- **RECORDS SHOWN**:

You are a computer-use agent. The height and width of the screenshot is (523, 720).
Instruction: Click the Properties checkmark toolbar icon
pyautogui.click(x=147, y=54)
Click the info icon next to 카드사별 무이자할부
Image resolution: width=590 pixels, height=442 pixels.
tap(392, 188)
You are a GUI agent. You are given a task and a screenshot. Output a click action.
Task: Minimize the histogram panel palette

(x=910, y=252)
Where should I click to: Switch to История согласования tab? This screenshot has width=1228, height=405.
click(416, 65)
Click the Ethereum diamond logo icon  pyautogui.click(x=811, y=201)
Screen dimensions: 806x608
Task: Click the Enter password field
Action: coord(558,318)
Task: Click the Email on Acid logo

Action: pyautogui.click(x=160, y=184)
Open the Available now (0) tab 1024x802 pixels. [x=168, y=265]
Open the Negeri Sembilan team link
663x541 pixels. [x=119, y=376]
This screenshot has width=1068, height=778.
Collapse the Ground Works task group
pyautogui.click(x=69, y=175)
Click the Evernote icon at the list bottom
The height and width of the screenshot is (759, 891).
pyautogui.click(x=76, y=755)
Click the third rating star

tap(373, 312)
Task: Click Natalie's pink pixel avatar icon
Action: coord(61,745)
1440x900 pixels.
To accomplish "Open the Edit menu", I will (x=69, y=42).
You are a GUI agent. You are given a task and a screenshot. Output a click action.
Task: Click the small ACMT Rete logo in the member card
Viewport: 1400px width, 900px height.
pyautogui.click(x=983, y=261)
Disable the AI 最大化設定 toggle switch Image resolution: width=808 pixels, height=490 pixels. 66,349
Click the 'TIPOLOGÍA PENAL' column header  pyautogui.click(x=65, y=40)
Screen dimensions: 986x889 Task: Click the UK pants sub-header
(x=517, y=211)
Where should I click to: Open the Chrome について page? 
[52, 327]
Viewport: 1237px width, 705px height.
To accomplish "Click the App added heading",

- **DESCRIPTION OF THE TASK**: Among the lines above, find those that contain the word "accomplish" and copy them.

- **OUTPUT FOR THIS TASK**:
To accomplish "Open the Edit menu", I will (x=69, y=42).
To accomplish "Click the App added heading",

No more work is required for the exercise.